Das Banat, so meint er, sei ein multikultureller Ort immer gewesen, wo es nie größere Ressentiments zwischen den verschiedenen Gruppen gegeben habe. Und besonders für ihn als Musiker ist das Miteinander von Rumänen, Ungarn, Serben, Roma usw. sehr befruchtend. Leider gab und gebe es immer weniger Juden, die früher nicht nur talentierte Musiker sondern auch ein besonders gutes Publikum, weil gebildet und weltoffen, gewesen seinen.
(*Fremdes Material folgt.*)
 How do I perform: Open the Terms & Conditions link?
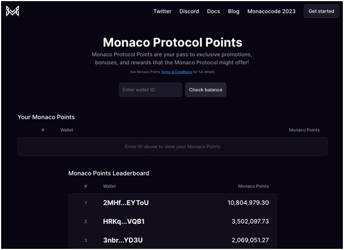coord(177,72)
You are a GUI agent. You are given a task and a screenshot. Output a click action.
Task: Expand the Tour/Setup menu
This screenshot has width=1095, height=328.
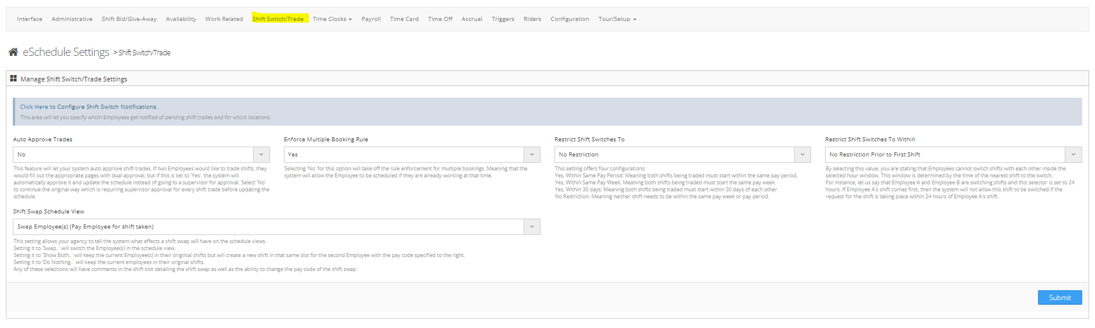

Eigentlich hat Toni ja Germanistik studiert. Das war einfach in Timisoara, denn vom deutschen Kindergarten bis zur Hochschule gab es hier alles und gibt es zum Teil immer noch, z.B. das Deutsche Theater Timisoara. Auch genießen Deutsche hier den Ruf von Fleiß, Pünktlichkeit und Zuverlässigkeit und werden in der akademischen Welt daher durchwegs sehr respektiert. Die Abschlussprüfung wollte er aber nicht ablegen. Eine gesicherte Karriere als späterer Professor verlangte in der kommunistischen Zeit nicht nur den Eintritt in die Partei sondern auch gewisse Spitzeltätigkeiten für den omnipräsenten Geheimdienst Securitate. Die Alternative hieß für Toni „freischaffender Künstler“ also Gitarrist, der sich mit Tanz- und Unterhaltungsmusik über Wasser halten aber eben auch unabhängig und unpolitisch durchs Leben schlagen konnte.

Das gelang ihm gut, sagt er, weil er früh lernte, auch die positiven Seiten der Dinge zu sehen. Als der Diktator Causcescau beispielsweise die Sperrstunde für alle Lokale auf Viertel vor 9 Uhr abends vorverlegte, verstand Toni das als Geschenk. Er konnte nun 2 Jahre lang abends nach nur 2 Stunden Arbeit als Musiker all die verbotenen Bücher studieren, die ihm ausländische Besucher und Kurgäste mitbrachten. So entwickelte Toni seine Sicht der Dinge. Sie half ihm mit der Diktatur, mit der Wende und mit den aktuellen Herausforderungen der neuen kapitalistischen Ordnung sein Auskommen zu finden, nein mehr sogar, in Frieden zu leben.

Toni ist ein gläubiger Mensch und sagt, Jazzmusiker seinen heutzutage sehr häufig sehr gläubig, wenn auch nicht in einem engen konfessionellen Bezug. In wenigen Begriffen fasst er seine Überzeugung zusammen. Da gibt es einerseits die „unheilige Dreifaltigkeit“ aus Trennung, Angst und Schuldgefühl, die für das Leid in der Welt verantwortlich ist. Sie zeigt sich demjenigen, der sich ihr unterwirft aber als vollkommenes System. Nun hat jeder der Begriffe sein Gegenteil. Zur Trennung gehört die Einheit. Das Gegenteil von Angst heißt Liebe und das Schuldgefühl steht der Vergebung gegenüber. Das Geheimnis sei nach Toni, dass jeder in jedem Augenblick wählen kann, ob er sich dem negativen oder positiven Tripol zuordnet. Wenn dich jemand angreift, so wäre Verteidigung ein Gegenangriff und damit auf der gleichen Ebene. Liebe hingegen, löst die Angst auf und das sei schließlich der Kern jeder religiösen Lehre und insbesondere die Botschaft von Jesus Christus.

Puh, das war ein Start, der unter die Haut geht. Bald geht die Reise hier weiter nach Transsilvanien.